Friday, January 12, 2007

Communication and Community

To me, these cannot be separated.

Reading Nicolas Ducheneaut [http://terranova.blogs.com/terra_nova/2006/02/alone_together_.html] piece in Terra Nova [http://terranova.blogs.com/terra_nova/], I was struck by the similarities in Nicolas’ research and my own experience in the game.

“It is only at level 56 and above that players spend the majority of their time in groups (probably raiding high-end instances). Moreover, players favor "soloable" classes (warriors, hunters) that, by design, survive mob encounters better in solo play - the more social classes (e.g. priests) that require a group to work well are among the least favored.”

My experience was to group seldom even back in Blackhand. I either ran with Hallgrima, or on my own. I interacted more with NPCs than with PCs. It wasn’t for an anti-social bent on my part, but for a lack of well developed or sophisticated social tools within the game.
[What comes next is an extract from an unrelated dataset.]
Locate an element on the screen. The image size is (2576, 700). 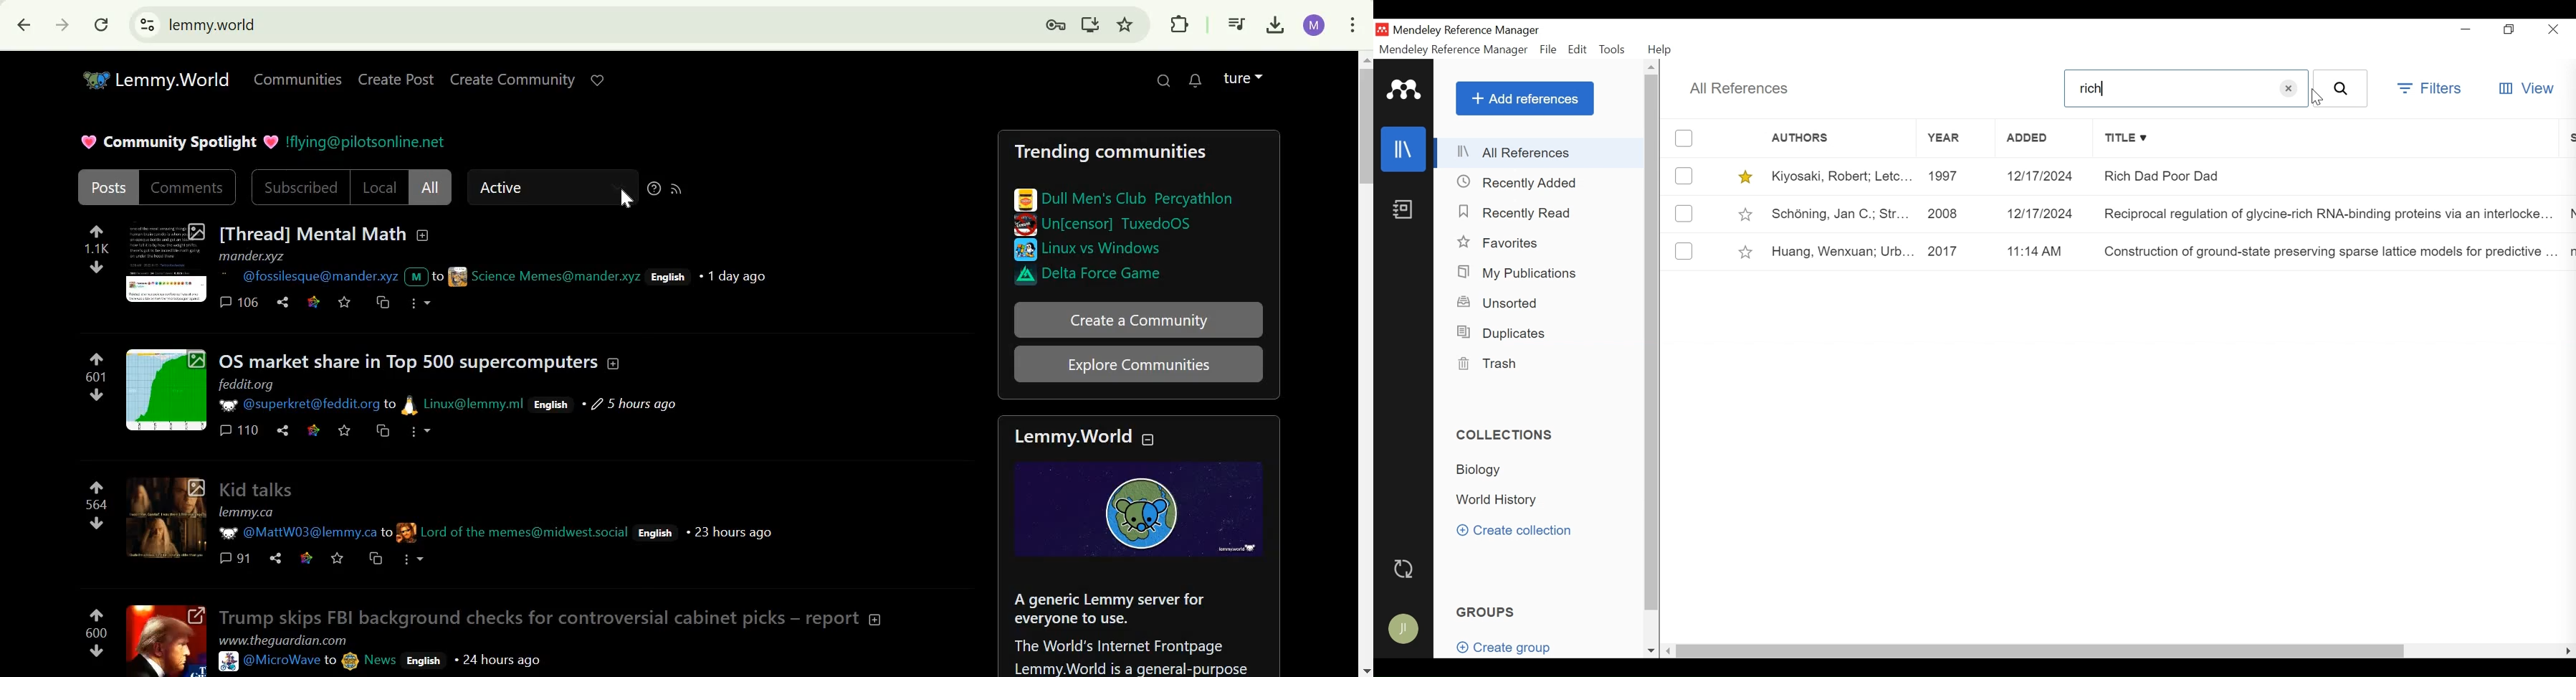
Avatar is located at coordinates (1406, 630).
Nicolas asks, “Does this mean that, to reach WoW's scale and attract gamers as-yet unfamiliar with the genre, future MMOs should focus less on collaborative questing and other traditional techniques to encourage interactions, favoring instead "looser," more indirect forms of social experience?”

For me the issue that leads to the stats that they are sifting is not the character’s preference, but the pragmatics of dealing with poor communication and community tools. When we speak of WOW we are also now inferring Thotbott and Allakhazamas well as Ventrio and TeamSpeak as well as forums and scattered goggled web spaces.

A guild is little more than a self-populating [and often un-populating] friends list. Communication is little more then text with occasional colors. Physical movement is generally used for amusement as opposed to tactics. A friends list is little more than just a collection of folks who you have once upon a time had the pleasure to run something there or there.

Where are the social tools for community building in a game now bragging eight million? AND . . . what would they be?